During the ACA debate, we fought for two things — strong patient protections against government misuse of comparative effectiveness research, and an equally strong solution for patients through creating the Patient-Centered Outcomes Research Institute (PCORI). I’ve stayed in this fight because of my own experience as a person with epilepsy, and my career spent championing the concerns of people with disabilities.
The creation of PCORI was essential because existing research entities devalued people with disabilities, serious chronic conditions, rare diseases and older adults with research focused on broad populations. Too often, researchers made conclusions about treatment effectiveness based on averages as opposed to understanding the differential treatment impact among subpopulations. And payers used — and still use — that information to justify restrictive coverage.
When PCORI was established in 2010, advocates fought for provisions in their statute that would preclude comparative clinical effectiveness research from being used against Medicare beneficiaries by restricting access through coverage decisions while generating useful information for patient and provider decision-making. Congress struck the balance between members of Congress who wanted the institute to be a federal entity whose research was used to restrict Medicare coverage and generate cost savings versus members who referred to a comparative effectiveness research institute as a death panel that would deem people with disabilities and serious chronic conditions as too expensive to treat with the newest innovations. PCORI’s statute ensured that comparative clinical effectiveness research would not be used for one-size-fits-all coverage determinations in Medicare and would be used to improve health decisions.
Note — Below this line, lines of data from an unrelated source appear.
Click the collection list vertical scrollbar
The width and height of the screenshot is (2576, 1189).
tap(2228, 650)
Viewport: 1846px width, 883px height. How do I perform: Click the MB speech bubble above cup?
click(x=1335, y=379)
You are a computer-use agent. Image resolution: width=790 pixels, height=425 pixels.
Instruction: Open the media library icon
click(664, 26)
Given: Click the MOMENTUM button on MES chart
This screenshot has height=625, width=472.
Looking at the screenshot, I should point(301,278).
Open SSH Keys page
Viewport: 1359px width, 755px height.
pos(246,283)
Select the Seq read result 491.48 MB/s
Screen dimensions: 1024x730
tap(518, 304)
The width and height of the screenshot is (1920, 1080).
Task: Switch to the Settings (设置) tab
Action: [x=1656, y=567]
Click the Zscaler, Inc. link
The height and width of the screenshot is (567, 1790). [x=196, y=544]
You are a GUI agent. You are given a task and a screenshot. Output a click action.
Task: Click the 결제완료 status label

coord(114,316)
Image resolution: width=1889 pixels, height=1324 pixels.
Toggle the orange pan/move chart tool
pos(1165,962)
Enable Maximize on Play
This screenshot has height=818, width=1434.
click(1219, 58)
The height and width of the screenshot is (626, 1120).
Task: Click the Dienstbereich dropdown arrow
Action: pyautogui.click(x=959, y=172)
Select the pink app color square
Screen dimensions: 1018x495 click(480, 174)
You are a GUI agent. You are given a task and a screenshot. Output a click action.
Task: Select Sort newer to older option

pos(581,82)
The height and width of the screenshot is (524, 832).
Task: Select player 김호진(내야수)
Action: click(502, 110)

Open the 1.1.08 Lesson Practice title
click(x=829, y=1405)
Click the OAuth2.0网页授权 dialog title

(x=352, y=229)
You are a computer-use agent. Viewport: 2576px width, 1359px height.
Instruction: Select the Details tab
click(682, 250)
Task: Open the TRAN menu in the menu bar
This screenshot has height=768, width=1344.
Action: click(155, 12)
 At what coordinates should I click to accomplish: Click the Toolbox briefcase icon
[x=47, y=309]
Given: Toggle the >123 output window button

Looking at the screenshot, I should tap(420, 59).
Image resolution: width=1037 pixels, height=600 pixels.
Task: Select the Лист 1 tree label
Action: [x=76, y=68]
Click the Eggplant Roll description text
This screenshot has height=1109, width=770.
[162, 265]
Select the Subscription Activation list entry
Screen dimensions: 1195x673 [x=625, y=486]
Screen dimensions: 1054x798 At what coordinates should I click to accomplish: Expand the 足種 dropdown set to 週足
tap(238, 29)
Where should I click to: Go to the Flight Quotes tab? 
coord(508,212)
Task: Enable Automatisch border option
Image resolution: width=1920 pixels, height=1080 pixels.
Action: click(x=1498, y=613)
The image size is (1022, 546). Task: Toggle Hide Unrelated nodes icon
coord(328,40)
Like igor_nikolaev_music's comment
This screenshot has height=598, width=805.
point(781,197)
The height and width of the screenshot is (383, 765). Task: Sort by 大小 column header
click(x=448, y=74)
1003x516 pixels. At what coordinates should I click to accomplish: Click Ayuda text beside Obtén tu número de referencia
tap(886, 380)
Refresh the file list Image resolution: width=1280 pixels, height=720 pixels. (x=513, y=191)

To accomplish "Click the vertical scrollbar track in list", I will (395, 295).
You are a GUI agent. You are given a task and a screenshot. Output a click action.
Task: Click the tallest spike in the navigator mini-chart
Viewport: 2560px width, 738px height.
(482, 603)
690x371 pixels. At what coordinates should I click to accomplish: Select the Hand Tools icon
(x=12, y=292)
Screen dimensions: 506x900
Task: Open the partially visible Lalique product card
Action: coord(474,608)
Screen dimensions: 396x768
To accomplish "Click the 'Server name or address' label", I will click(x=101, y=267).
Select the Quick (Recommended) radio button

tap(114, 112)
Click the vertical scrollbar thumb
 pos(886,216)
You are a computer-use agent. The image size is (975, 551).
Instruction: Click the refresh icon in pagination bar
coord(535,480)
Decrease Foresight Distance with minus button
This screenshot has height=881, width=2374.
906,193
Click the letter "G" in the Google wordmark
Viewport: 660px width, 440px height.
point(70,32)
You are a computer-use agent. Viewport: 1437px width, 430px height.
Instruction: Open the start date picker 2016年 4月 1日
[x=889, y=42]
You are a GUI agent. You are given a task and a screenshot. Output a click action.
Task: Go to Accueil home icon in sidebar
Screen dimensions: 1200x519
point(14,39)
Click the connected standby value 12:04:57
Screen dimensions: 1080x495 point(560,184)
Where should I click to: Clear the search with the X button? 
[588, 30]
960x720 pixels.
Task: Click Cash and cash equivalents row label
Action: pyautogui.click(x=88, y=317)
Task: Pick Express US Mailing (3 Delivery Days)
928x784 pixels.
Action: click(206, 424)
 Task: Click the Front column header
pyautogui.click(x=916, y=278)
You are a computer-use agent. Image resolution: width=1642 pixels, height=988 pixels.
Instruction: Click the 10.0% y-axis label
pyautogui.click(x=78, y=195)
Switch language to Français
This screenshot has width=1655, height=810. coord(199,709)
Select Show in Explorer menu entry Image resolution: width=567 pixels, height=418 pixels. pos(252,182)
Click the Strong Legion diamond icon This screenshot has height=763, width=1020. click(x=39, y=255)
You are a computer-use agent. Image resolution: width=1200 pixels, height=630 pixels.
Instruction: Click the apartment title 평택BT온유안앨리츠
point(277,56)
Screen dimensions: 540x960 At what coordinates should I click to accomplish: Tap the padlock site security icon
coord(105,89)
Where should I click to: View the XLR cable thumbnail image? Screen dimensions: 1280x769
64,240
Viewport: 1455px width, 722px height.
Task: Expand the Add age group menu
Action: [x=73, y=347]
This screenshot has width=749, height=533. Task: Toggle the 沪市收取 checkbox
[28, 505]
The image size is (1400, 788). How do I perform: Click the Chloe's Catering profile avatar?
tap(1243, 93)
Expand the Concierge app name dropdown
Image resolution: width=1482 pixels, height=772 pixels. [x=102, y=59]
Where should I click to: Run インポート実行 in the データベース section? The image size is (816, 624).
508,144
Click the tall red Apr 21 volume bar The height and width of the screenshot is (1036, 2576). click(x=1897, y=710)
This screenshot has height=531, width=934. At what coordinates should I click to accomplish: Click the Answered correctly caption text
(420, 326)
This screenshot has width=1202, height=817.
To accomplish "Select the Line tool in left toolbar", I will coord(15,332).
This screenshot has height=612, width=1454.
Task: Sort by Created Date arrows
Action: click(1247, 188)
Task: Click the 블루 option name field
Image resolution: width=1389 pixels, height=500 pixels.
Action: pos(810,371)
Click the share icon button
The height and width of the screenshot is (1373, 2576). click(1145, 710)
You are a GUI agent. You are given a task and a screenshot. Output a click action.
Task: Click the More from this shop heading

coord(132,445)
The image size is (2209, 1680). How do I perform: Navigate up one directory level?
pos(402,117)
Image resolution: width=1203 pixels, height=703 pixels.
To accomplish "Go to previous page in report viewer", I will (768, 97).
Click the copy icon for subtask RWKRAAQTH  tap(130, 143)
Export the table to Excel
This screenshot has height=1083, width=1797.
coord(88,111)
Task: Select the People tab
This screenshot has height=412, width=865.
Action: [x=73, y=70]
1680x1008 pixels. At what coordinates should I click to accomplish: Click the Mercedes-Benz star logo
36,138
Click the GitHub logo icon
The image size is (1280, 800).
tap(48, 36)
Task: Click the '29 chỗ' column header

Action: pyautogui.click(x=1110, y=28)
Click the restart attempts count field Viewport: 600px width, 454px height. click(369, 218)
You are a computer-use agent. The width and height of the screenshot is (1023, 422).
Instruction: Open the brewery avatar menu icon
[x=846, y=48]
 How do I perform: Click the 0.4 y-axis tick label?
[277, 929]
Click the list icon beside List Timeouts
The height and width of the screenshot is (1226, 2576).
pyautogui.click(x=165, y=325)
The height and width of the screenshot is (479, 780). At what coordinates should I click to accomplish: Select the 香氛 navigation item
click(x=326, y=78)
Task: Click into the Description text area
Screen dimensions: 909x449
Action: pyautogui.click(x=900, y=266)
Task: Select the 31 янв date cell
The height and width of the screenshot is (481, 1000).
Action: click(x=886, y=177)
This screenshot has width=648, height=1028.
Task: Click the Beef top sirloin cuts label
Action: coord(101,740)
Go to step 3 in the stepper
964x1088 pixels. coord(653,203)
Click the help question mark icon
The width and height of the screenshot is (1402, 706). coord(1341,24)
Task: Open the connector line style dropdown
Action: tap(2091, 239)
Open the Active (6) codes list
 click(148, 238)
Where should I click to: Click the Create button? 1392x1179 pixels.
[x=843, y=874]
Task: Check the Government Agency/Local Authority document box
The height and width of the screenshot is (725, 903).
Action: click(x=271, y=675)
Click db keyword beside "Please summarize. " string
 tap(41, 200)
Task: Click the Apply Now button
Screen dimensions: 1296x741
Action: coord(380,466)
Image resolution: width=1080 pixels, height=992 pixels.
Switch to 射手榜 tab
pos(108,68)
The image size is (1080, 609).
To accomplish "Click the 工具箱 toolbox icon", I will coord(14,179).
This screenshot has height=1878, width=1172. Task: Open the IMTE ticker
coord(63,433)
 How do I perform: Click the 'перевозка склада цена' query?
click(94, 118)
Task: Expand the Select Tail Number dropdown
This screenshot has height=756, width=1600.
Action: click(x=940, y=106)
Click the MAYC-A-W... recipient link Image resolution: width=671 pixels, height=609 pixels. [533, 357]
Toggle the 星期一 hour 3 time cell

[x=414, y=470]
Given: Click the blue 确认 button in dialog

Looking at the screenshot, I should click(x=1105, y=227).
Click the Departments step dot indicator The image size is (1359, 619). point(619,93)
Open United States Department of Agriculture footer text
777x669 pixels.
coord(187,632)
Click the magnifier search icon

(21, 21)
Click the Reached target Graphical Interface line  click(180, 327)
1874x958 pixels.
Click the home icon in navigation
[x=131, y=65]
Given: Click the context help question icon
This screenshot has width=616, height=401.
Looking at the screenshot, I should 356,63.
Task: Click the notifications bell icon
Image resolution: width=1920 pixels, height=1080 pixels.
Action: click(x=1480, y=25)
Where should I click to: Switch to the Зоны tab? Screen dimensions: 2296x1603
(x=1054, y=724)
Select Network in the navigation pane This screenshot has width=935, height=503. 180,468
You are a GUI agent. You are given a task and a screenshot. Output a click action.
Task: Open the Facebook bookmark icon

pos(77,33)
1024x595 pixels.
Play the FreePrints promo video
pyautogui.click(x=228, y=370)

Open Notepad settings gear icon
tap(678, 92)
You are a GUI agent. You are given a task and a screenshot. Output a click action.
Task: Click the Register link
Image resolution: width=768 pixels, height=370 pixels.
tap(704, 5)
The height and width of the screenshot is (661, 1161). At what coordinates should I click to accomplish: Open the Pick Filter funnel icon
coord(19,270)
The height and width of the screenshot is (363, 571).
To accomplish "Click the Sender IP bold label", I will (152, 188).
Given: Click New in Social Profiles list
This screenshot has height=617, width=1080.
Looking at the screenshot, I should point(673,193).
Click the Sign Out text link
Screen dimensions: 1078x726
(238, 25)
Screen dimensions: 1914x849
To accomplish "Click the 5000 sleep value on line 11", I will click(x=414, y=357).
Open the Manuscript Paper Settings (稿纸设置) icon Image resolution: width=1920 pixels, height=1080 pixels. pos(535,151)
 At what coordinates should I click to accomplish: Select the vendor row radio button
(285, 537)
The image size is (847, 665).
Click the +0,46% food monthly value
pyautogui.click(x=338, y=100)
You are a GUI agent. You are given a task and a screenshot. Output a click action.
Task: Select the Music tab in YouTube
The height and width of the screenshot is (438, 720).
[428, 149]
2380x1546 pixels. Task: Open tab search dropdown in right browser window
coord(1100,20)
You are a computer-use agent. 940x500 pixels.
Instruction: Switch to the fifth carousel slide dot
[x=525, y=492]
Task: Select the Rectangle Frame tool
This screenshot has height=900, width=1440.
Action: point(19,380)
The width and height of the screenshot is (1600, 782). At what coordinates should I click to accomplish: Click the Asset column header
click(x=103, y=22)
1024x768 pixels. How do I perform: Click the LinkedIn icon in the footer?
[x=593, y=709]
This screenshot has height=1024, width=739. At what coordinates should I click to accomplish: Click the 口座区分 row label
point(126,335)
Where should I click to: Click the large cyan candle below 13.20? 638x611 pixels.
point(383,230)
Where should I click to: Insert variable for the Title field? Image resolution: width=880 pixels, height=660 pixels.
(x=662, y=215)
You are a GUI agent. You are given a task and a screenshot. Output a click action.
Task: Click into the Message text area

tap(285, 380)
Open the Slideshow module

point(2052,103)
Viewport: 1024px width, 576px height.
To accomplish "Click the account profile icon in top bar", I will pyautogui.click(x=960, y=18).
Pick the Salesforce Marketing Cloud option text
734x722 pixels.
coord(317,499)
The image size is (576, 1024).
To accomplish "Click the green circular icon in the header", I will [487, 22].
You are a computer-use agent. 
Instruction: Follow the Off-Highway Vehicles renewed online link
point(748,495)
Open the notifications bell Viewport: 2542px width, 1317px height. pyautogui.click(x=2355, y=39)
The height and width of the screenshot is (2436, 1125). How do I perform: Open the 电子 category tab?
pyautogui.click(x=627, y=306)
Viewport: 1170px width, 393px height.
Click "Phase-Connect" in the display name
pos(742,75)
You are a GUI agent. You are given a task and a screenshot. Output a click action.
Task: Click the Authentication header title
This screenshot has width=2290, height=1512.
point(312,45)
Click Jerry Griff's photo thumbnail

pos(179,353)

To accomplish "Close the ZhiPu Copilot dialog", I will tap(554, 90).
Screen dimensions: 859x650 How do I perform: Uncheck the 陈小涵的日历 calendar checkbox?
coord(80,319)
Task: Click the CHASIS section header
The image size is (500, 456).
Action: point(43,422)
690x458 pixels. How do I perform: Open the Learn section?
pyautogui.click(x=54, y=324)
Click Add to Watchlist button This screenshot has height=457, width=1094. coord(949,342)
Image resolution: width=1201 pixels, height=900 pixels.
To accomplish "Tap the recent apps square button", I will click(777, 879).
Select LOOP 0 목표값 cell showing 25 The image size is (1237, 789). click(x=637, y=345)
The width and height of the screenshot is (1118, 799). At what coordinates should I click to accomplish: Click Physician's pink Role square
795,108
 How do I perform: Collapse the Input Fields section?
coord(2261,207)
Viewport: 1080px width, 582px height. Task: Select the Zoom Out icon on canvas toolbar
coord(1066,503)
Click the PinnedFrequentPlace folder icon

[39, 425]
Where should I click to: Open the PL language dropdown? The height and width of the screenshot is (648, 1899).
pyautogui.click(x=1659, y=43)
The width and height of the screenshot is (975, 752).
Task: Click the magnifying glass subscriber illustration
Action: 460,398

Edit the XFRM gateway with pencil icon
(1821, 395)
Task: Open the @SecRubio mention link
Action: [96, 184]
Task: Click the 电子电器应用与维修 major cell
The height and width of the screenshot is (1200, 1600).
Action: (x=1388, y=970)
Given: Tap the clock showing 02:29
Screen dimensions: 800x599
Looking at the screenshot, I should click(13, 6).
As Congress considers new strategies for informing Medicare reimbursement and coverage, the bipartisan history of PCORI’s creation should provide some lessons.
First, a bipartisan group within Congress struck a balance by allowing comparative effectiveness research to inform decision-making, without it being used to restrict patient care through reimbursement, coverage or utilization management programs. This balance is important, whether in the context of access to existing or future treatments.
Second, nondiscrimination was an explicit goal of PCORI’s work, with a statutory bar on the use of metrics that discriminate to compare the effectiveness of treatments, such as quality-adjusted life years (QALYs). This provision assured that PCORI’s work did not violate the Americans with Disabilities Act or other disability rights laws, a lesson learned from Oregon’s 1992 Medicaid waiver application that demonstrated how QALYs lead to disability discrimination when used to inform its prioritized list of services.
Third, experience overseas shows why it is so important to build on PCORI's work and get to better, more patient-centered approaches to comparative effectiveness research. For example, even in Germany physicians find that their ability to prescribe effective treatments is harshly restricted under their government's one-size-fits-all comparative effectiveness standard. When a standard devalues better treatments, it devalues the lives of patients with unmet needs.
Policymakers can demonstrate their continued support for patients and people with disabilities by making a few key changes: one, Congress should strengthen existing safeguards in statute against CMS misuse of one-size-fits-all comparative clinical and cost-effectiveness standards; two, strengthen PCORI’s role in driving affordable, patient-centered care by supporting the Institute’s ongoing work to collect patient-centered cost data, establishing a public database of patient-centered outcomes, and ensuring they deliver relevant summaries of research when and where they are needed.
Patients and people with disabilities support the conduct of comparative clinical effectiveness research that is truly centered on the needs, outcomes and preferences of patients and people with disabilities. We want to see improved methods for assessing the value of treatments that better reflect outcomes that matter to patients and people with disabilities. We do not want to move backward by using this information to make one-size-fits-all reimbursement and coverage decisions.